La propuesta de esta investigación, es vincular las nociones de biopolítica y archivo, como claves fundamentales para pensar las políticas de la memoria en la posdictadura en Chile, siguiendo un derrotero trazado por un primer Foucault, una segunda etapa de Jacques Derrida y un tardío Giorgio Agamben. Este último en Estado de excepción, asume la inversión benjaminiana de que los “estados de excepción” se han convertido en la regla, considerando que “éste no sólo se presenta cada vez más como una técnica de gobierno, sino que deja también aparecer a plena luz su naturaleza de paradigma constitutivo del orden jurídico” (Agamben, 2003: p. 17). Así, con los estados modernos “el estado de necesidad tiende a ser incluido en el orden jurídico y a presentarse como un auténtico ‘estado' de la ley” (Agamben, 2003: p. 43).

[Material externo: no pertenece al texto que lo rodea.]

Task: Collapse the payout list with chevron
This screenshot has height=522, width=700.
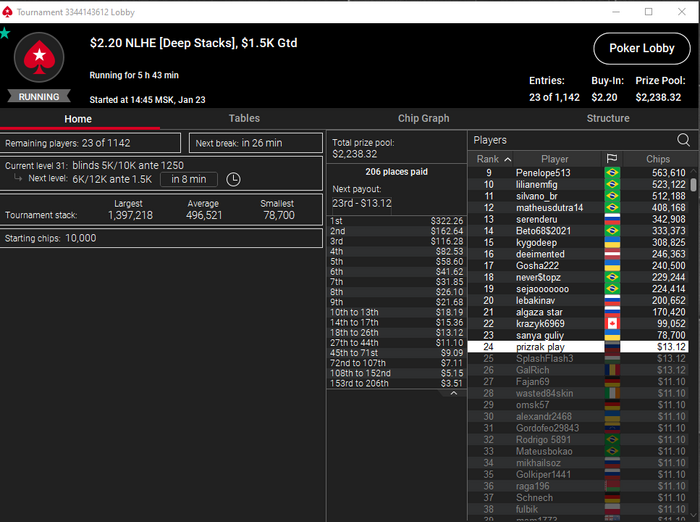Action: coord(454,393)
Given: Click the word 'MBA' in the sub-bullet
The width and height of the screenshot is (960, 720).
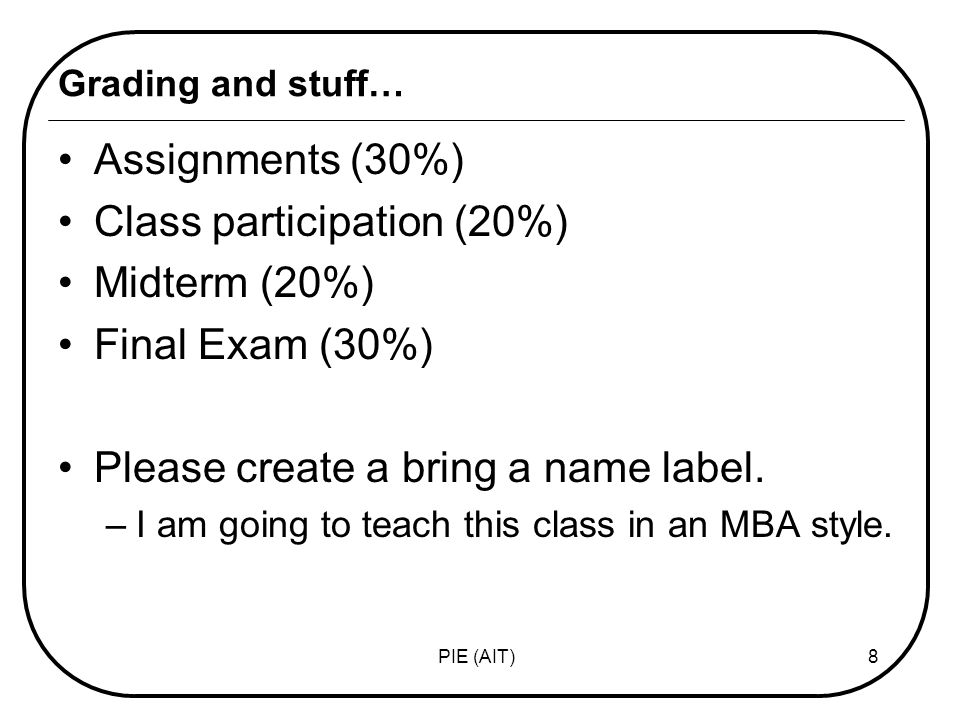Looking at the screenshot, I should 759,525.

Refiriéndose a otra de las traducciones publicadas al español del texto de Agamben, sobre el estado de excepción, Federico Galande (2009: p. 35) indica sobre el correctivo, vía Benjamin, que Agamben le realiza a Foucault: si éste último “ha avanzado exponiendo el modo en que el sujeto es un ‘efecto' de los dispositivos de poder que lo insertan en una red o malla (la malla o la red del derecho), no ha avanzado lo suficiente en lo que supone la ‘desarticulación del real humano'”. Es sobre la base de esta “desarticulación” (separación benjaminiana entre “mera vida” y “alma viviente”) que se “constituye el análisis del ‘estado de excepción'”.

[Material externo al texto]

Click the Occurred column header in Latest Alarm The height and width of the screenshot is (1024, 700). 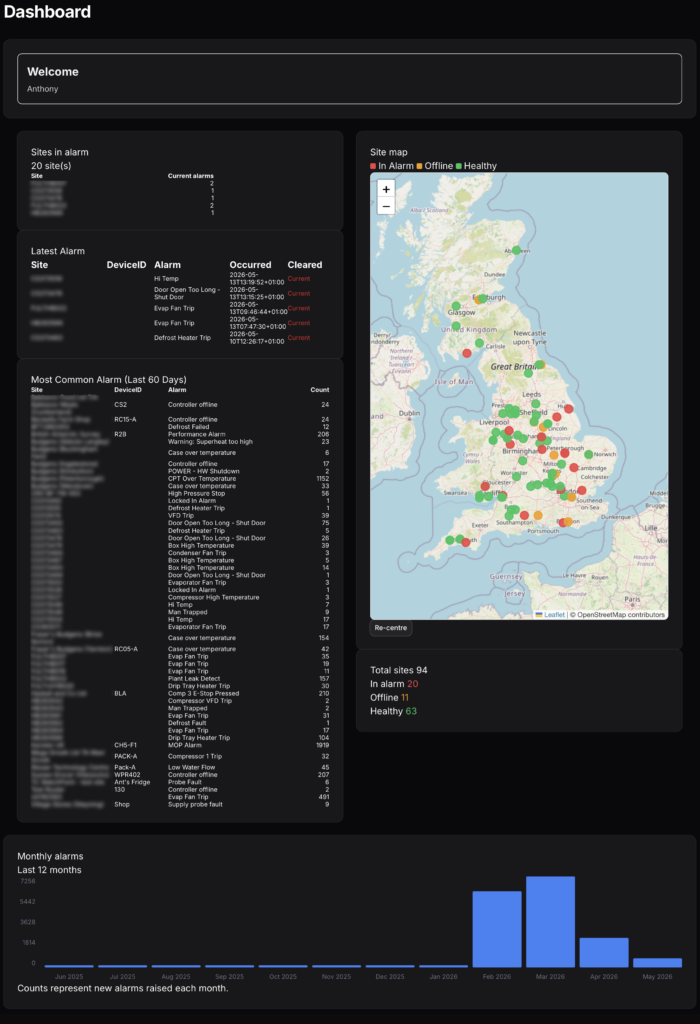(x=250, y=264)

En el caso de Chile, si la dictadura inaugura uno de los tantos modernismos económicos y estético- mediáticos, la postdictadura radicaliza ese “estado de excepción” biopolítico. No obstante, dos rostros de Jano presentó, inicialmente,  la dictadura cívico- militar, y, posteriormente, la postdictadura que desemboca en el triunfo de la derecha en las elecciones de enero de 2010: por un lado el rostro neomedieval de la tortura y su encarnizada obsesión por la destrucción de los cuerpos, es decir, la de la separación entre la vigilancia y el castigo, privilegiando esta segunda. Y, paralela y paradójicamente, por el otro, el rostro postmoderno y tardomoderno, de la extensión ilimitada de lo mediático, del postespectáculo y del show permanente, mezclado, con la modernización económica y técnica. En este segundo rostro, aparece la conjugación sintagmática entre vigilancia y castigo, donde lo visible se asume desde la radicalidad del postespectáculo televisivo. Las cámaras de vigilancia abaten los ojos nublados de los/las chilenos/as que no ven más allá de la superficie plana de la pantalla.

Es, por ello, que el archivo, en este momento, adquiere toda su densidad como paradójico “mal”, donde el “arkhé” guarda y desecha, “documentaliza” y descarta. Al respecto, Jacques Derrida (1997: s/p) se pregunta: “¿por qué reelaborar hoy día un concepto del archivo? ¿En una sola y misma configuración, a la vez técnica y política, ética y jurídica?” Entre los intentos de intervenir esa pregunta con deconstrucciones posibles, Derrida indica que habría que considerar que los desastres que marcan el fin de milenio y el inicio del siglo XXI, son archivos del mal: “disimulados o destruidos, prohibidos, desviados, ‘reprimidos'”.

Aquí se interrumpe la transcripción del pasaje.